The first histogram shows the **relative frequency of each `Soil_Type`** variable in the dataset. It is evident that a few soil types dominate the data—most notably `Soil_Type29`, which represents nearly 20% of the samples, followed by `Soil_Type30`, `Soil_Type23`, and others. In contrast, many soil types occur very infrequently, with some appearing in less than 1% of the observations. This imbalance should be considered in downstream modeling, especially if certain soil types are predictive of forest cover.

The second histogram depicts the **relative frequency of each `Wilderness_Area`**. Two classes—`Wilderness_Area1` and `Wilderness_Area3`—account for the majority of the dataset, each with more than 40% of the samples. The remaining two classes (`Wilderness_Area2` and `Wilderness_Area4`) are underrepresented. This skewed distribution may influence model performance and should be accounted for, potentially via stratified sampling or class balancing techniques.

In [None]:
# --- Soil_Type Analysis ---
soil_type_cols = [col for col in binary_cols if col.startswith('Soil_Type')]
soil_type_freq = df[soil_type_cols].sum().sort_values(ascending=False) / len(df)

# Convert to DataFrame to allow hue assignment
soil_df = soil_type_freq.reset_index()
soil_df.columns = ['Soil_Type', 'Frequency']

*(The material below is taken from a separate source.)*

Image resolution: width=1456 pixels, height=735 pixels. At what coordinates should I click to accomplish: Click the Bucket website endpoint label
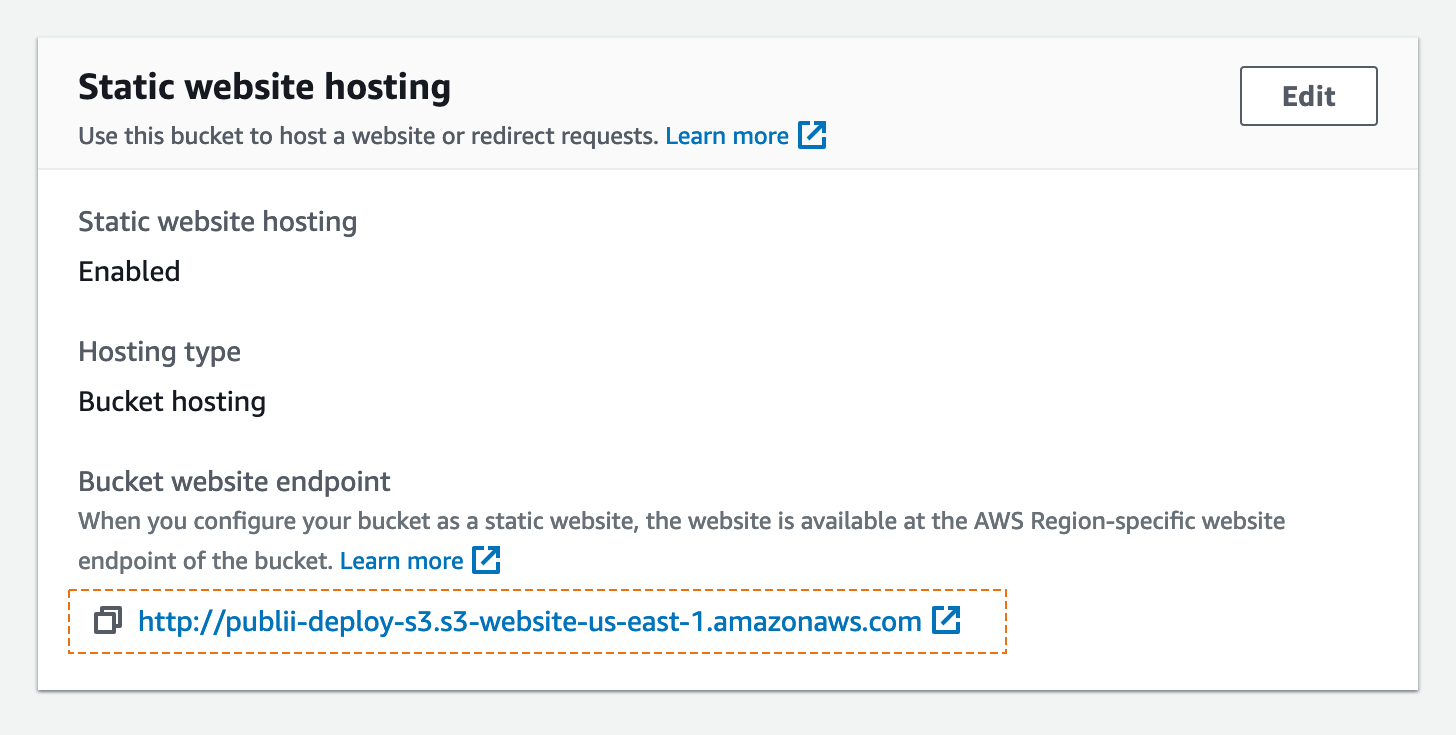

# Plot histogram for Soil_Type (with hue to avoid FutureWarning)
plt.figure(figsize=(10, 4))
sns.barplot(data=soil_df, x="Soil_Type", y="Frequency", hue="Soil_Type", palette="viridis", legend=False)
plt.xticks(rotation=45)
plt.ylabel("Relative Frequency")
plt.title("Relative Frequency of Each Soil_Type")
plt.tight_layout()
plt.show()

# Mutual exclusivity check
soil_type_sum = df[soil_type_cols].sum(axis=1)
non_exclusive_soil = (soil_type_sum != 1).sum()
if non_exclusive_soil == 0:
    print("Soil_Type columns are mutually exclusive (exactly one per row).")
else:
    print(f"{non_exclusive_soil} rows violate Soil_Type mutual exclusivity.")


In [None]:
# --- Wilderness_Area Analysis ---
wilderness_cols = [col for col in binary_cols if col.startswith('Wilderness_Area')]
wilderness_freq = df[wilderness_cols].sum().sort_values(ascending=False) / len(df)

# Convert to DataFrame to allow hue assignment
wilderness_df = wilderness_freq.reset_index()
wilderness_df.columns = ['Wilderness_Area', 'Frequency']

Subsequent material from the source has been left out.